Blasphemy! Making a “Texas-style” roast indoors just ain’t right.
Here’s the deal. Not everyone owns an outdoor cooker. Others can’t get past the snow bank to even find the barbecue, but they’d still like to turn a big deer roast into something that’s long on flavor and eats like a pot roast.
The process is pretty much the same as cooking it outdoors, and the aroma of the slow-roasted venison will linger in your kitchen long after the meat has been digested.
It’s best prepared in a heavy-duty roasting pan. A Dutch oven with a lid is ideal.
Texas-Style Hindquarter Oven Roast
Turn a deer roast into something that’s long on flavor and eats like a pot roast.
- 1 3 to 5 pound venison roast, boneless, tied tightly with butcher string or net
- 1 12-ounce beer
- heavy dut foil
- ½ cup Kosher salt
- ½ cup coarse ground black pepper
- 2 tbsp paprika
- 2 tbsp garlic powder
- 2 tbsp chili powder
- 2 cups water
- ½ cup lemon juice
- 1 tsp kosher salt
- 1 stick butter, melted
- 1 tbsp granulated garlic
- 1 tbsp onion powder
- Prepare rub. Combine rub ingredients in any container, and rub into roast. Wrap the roast snugly with plastic wrap, and place in the refrigerator for 12 to 24 hours.

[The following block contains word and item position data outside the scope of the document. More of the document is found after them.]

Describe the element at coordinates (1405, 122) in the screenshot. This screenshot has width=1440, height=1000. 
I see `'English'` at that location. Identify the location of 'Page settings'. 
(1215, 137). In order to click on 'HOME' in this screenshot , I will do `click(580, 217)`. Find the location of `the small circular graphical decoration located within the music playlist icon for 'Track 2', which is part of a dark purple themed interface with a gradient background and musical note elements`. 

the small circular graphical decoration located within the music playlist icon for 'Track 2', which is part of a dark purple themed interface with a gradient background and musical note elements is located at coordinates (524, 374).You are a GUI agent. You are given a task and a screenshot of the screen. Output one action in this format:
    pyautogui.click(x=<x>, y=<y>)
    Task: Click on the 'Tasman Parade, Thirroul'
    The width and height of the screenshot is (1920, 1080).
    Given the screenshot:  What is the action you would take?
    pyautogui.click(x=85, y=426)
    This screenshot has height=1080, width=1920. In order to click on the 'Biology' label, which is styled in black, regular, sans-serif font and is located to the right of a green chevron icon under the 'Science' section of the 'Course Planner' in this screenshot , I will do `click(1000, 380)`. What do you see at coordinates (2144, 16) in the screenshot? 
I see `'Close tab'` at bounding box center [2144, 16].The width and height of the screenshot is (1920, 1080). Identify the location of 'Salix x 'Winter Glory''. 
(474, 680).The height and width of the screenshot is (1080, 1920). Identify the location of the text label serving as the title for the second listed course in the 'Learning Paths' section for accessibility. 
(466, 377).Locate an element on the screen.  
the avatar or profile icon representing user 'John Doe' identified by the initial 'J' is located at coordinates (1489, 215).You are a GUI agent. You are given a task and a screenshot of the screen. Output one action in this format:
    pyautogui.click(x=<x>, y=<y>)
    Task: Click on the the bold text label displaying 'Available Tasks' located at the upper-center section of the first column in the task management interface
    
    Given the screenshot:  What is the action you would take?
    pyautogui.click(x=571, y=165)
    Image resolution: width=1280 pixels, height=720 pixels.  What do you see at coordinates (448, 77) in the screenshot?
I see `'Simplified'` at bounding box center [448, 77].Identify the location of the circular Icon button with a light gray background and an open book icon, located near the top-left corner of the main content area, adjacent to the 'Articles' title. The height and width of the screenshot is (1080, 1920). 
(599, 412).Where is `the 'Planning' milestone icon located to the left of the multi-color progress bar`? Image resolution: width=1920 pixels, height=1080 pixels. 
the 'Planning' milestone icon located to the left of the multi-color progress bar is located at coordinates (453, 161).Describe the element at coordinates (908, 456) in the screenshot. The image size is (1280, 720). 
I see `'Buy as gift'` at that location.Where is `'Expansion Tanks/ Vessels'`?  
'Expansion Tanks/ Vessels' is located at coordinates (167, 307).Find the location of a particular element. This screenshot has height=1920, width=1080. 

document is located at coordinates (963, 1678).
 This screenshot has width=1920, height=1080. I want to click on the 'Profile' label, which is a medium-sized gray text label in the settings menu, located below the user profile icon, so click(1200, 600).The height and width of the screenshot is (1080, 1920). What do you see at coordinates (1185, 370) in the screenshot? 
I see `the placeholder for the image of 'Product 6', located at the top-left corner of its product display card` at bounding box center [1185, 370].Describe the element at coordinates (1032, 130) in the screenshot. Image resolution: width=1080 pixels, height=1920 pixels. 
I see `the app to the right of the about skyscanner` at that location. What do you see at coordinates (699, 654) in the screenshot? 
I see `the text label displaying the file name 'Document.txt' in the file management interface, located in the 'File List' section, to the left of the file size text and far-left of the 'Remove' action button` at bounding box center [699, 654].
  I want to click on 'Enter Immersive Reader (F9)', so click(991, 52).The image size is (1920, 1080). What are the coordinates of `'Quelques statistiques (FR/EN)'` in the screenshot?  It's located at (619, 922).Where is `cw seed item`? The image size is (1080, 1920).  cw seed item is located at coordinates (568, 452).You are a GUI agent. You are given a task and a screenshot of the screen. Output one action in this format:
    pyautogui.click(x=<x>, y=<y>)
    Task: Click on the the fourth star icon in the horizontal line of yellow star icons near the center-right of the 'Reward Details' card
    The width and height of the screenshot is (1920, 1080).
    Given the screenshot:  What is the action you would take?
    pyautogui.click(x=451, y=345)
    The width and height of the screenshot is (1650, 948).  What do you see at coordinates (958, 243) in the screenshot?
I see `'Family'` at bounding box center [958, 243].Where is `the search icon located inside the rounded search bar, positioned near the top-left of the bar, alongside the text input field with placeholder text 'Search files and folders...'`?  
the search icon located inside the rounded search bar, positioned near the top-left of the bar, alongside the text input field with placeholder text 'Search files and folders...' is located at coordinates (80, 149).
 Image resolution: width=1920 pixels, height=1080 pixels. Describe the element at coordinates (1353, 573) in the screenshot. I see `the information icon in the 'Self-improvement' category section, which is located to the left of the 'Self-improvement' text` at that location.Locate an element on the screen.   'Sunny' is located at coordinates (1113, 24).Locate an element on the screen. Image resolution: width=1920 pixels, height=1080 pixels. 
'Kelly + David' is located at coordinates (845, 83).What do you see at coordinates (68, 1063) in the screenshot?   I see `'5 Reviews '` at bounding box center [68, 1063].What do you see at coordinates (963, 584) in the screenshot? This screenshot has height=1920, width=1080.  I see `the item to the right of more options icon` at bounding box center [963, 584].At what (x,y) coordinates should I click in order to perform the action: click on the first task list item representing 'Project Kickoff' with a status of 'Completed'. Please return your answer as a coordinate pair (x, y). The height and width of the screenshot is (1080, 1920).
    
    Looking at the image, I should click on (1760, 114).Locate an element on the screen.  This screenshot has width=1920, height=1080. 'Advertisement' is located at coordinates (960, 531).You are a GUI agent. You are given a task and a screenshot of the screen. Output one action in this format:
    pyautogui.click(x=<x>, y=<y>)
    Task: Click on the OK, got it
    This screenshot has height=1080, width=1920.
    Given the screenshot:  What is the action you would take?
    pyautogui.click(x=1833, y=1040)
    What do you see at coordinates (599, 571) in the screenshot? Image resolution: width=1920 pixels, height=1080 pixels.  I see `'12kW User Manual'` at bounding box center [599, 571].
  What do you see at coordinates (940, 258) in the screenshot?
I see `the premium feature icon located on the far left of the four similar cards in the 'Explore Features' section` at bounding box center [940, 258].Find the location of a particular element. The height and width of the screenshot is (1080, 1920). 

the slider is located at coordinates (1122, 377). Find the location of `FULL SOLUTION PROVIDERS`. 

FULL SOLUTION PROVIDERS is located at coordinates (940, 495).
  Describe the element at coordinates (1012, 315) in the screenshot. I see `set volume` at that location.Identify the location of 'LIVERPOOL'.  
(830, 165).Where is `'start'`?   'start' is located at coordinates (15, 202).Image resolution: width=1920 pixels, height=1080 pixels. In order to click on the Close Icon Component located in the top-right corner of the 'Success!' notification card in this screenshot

- Prepare mop sauce. Combine all ingredients in a bowl. Mop sauce will be applied to roast wth a pastry/basting brush or spoon.
- Preheat oven to 400 degrees. Remove roast from refrigerator, and remove plastic wrap. Place in a roasting pan, and brown evenly on all sides, rotating the roast when browned. When browned, add 1 can beer to the pan. Cover with lid or foil, reduce heat to 325 degrees and cook for 1 hour. Remove lid, and apply mop sauce every 15 to 20 minutes until internal temperature reaches 155 degrees. Remove from oven, and set on a large sheet or two of foil. Baste once more, and wrap with the foil. Place the foil-wrapped roast back in the pan, and return to the oven. Cook for 2 hours more.